§ WORK TO COMPLETE: The records that follow should be retyped word for word.

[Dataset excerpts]

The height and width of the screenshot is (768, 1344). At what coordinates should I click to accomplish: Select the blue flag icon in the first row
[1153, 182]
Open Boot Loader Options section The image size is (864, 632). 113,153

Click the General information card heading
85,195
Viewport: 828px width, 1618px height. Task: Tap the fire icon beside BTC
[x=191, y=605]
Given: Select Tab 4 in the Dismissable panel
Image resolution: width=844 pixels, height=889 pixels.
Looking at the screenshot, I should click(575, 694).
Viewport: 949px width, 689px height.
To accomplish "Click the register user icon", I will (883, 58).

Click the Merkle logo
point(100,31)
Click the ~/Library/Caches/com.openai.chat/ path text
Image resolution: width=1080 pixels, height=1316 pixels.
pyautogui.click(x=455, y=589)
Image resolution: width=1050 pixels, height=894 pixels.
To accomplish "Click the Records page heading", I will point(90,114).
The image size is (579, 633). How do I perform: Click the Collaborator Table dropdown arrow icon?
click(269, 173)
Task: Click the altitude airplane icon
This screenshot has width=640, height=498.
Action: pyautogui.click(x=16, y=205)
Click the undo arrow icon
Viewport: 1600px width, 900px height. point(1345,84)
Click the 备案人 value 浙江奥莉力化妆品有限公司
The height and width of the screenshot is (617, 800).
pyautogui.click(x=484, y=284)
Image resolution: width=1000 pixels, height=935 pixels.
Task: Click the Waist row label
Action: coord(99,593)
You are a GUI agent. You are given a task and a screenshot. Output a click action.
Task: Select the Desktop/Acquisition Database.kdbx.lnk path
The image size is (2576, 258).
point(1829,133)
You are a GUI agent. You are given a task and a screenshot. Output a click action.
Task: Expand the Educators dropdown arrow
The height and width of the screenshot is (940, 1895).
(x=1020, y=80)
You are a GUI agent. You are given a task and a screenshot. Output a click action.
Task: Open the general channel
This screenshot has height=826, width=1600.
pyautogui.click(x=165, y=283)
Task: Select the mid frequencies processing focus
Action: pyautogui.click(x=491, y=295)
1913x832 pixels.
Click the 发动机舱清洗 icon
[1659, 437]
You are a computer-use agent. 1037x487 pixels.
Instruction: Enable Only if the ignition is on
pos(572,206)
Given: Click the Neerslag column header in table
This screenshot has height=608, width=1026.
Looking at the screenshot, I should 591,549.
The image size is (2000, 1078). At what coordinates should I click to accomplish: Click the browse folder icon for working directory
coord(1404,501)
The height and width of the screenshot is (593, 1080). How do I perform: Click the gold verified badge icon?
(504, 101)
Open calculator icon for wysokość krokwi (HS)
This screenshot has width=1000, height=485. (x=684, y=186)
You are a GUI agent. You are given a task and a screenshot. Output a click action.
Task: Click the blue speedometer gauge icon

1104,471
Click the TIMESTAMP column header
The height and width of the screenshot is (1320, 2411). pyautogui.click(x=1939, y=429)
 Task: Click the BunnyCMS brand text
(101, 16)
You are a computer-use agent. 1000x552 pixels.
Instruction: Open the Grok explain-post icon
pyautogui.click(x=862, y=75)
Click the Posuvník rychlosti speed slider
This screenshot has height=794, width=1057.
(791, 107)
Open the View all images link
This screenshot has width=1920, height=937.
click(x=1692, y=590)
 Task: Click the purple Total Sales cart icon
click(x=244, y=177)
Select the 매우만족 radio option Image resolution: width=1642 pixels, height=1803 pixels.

§ WRITTEN REPLY:
The height and width of the screenshot is (768, 1344). At what coordinates should I click to accomplish: Select the blue flag icon in the first row
[1153, 182]
Open Boot Loader Options section The image size is (864, 632). 113,153

Click the General information card heading
85,195
Viewport: 828px width, 1618px height. Task: Tap the fire icon beside BTC
[x=191, y=605]
Given: Select Tab 4 in the Dismissable panel
Image resolution: width=844 pixels, height=889 pixels.
Looking at the screenshot, I should click(575, 694).
Viewport: 949px width, 689px height.
To accomplish "Click the register user icon", I will (883, 58).

Click the Merkle logo
point(100,31)
Click the ~/Library/Caches/com.openai.chat/ path text
Image resolution: width=1080 pixels, height=1316 pixels.
pyautogui.click(x=455, y=589)
Image resolution: width=1050 pixels, height=894 pixels.
To accomplish "Click the Records page heading", I will point(90,114).
The image size is (579, 633). How do I perform: Click the Collaborator Table dropdown arrow icon?
click(269, 173)
Task: Click the altitude airplane icon
This screenshot has width=640, height=498.
Action: pyautogui.click(x=16, y=205)
Click the undo arrow icon
Viewport: 1600px width, 900px height. point(1345,84)
Click the 备案人 value 浙江奥莉力化妆品有限公司
The height and width of the screenshot is (617, 800).
pyautogui.click(x=484, y=284)
Image resolution: width=1000 pixels, height=935 pixels.
Task: Click the Waist row label
Action: coord(99,593)
You are a GUI agent. You are given a task and a screenshot. Output a click action.
Task: Select the Desktop/Acquisition Database.kdbx.lnk path
The image size is (2576, 258).
point(1829,133)
You are a GUI agent. You are given a task and a screenshot. Output a click action.
Task: Expand the Educators dropdown arrow
The height and width of the screenshot is (940, 1895).
(x=1020, y=80)
You are a GUI agent. You are given a task and a screenshot. Output a click action.
Task: Open the general channel
This screenshot has height=826, width=1600.
pyautogui.click(x=165, y=283)
Task: Select the mid frequencies processing focus
Action: pyautogui.click(x=491, y=295)
1913x832 pixels.
Click the 发动机舱清洗 icon
[1659, 437]
You are a computer-use agent. 1037x487 pixels.
Instruction: Enable Only if the ignition is on
pos(572,206)
Given: Click the Neerslag column header in table
This screenshot has height=608, width=1026.
Looking at the screenshot, I should 591,549.
The image size is (2000, 1078). At what coordinates should I click to accomplish: Click the browse folder icon for working directory
coord(1404,501)
The height and width of the screenshot is (593, 1080). How do I perform: Click the gold verified badge icon?
(504, 101)
Open calculator icon for wysokość krokwi (HS)
This screenshot has width=1000, height=485. (x=684, y=186)
You are a GUI agent. You are given a task and a screenshot. Output a click action.
Task: Click the blue speedometer gauge icon

1104,471
Click the TIMESTAMP column header
The height and width of the screenshot is (1320, 2411). pyautogui.click(x=1939, y=429)
 Task: Click the BunnyCMS brand text
(101, 16)
You are a computer-use agent. 1000x552 pixels.
Instruction: Open the Grok explain-post icon
pyautogui.click(x=862, y=75)
Click the Posuvník rychlosti speed slider
This screenshot has height=794, width=1057.
(791, 107)
Open the View all images link
This screenshot has width=1920, height=937.
click(x=1692, y=590)
 Task: Click the purple Total Sales cart icon
click(x=244, y=177)
Select the 매우만족 radio option Image resolution: width=1642 pixels, height=1803 pixels.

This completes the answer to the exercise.